DATA FOR PROCESSING:
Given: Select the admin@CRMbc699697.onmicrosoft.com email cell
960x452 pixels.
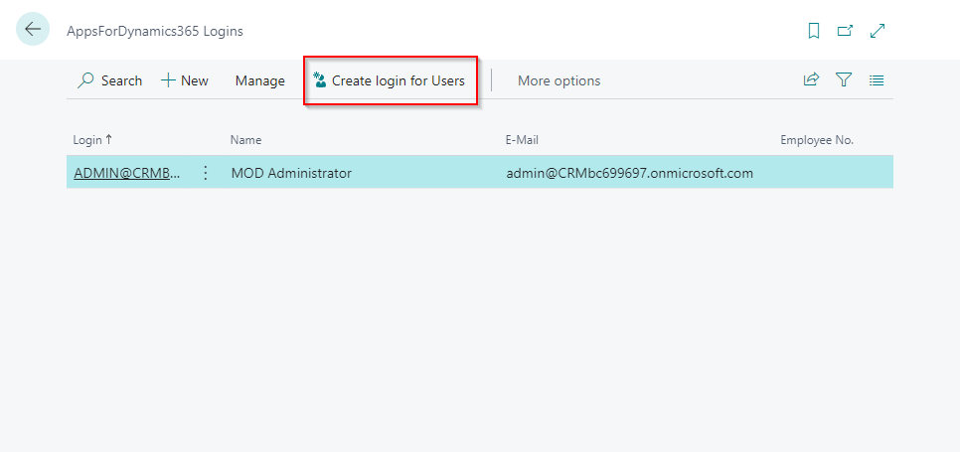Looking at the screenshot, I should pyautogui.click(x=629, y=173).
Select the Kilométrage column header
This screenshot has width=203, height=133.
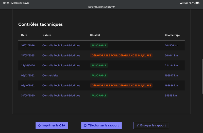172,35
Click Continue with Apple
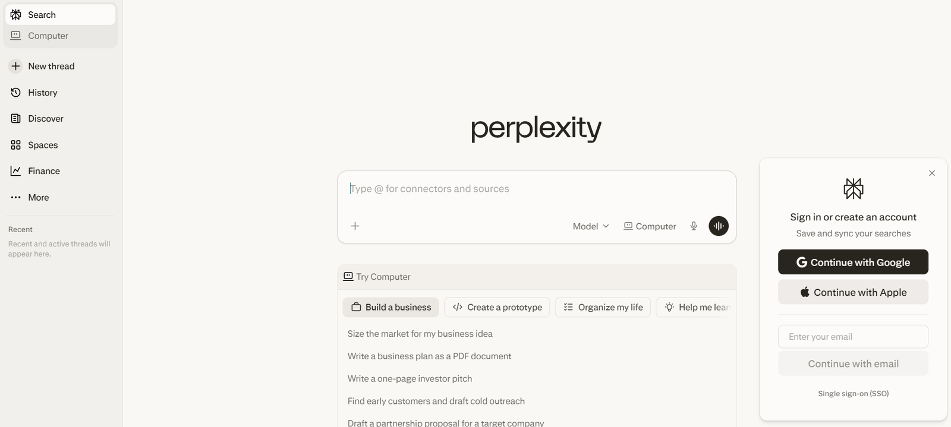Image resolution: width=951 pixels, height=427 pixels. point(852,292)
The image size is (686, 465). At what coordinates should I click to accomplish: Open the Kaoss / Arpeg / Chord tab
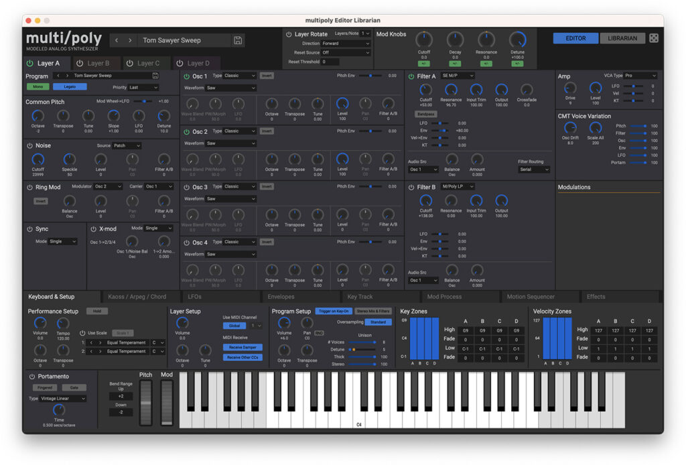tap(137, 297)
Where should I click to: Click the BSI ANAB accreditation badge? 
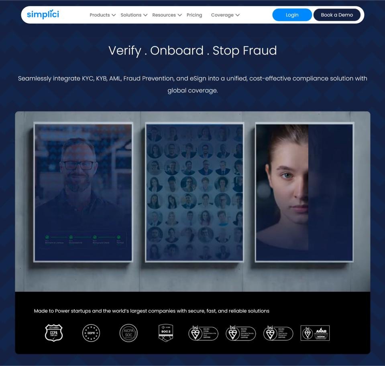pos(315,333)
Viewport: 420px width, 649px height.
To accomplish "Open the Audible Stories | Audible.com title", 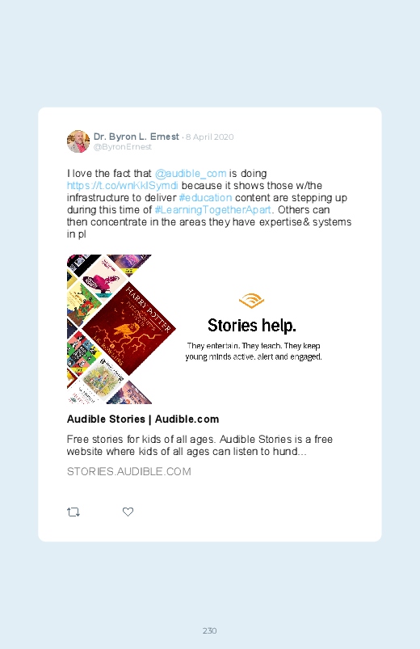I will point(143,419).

TASK GOAL: Take from the listing above each line that contains the string "Select".

OUTPUT OF THE EXERCISE:
Given: Select the admin@CRMbc699697.onmicrosoft.com email cell
Select the Kilométrage column header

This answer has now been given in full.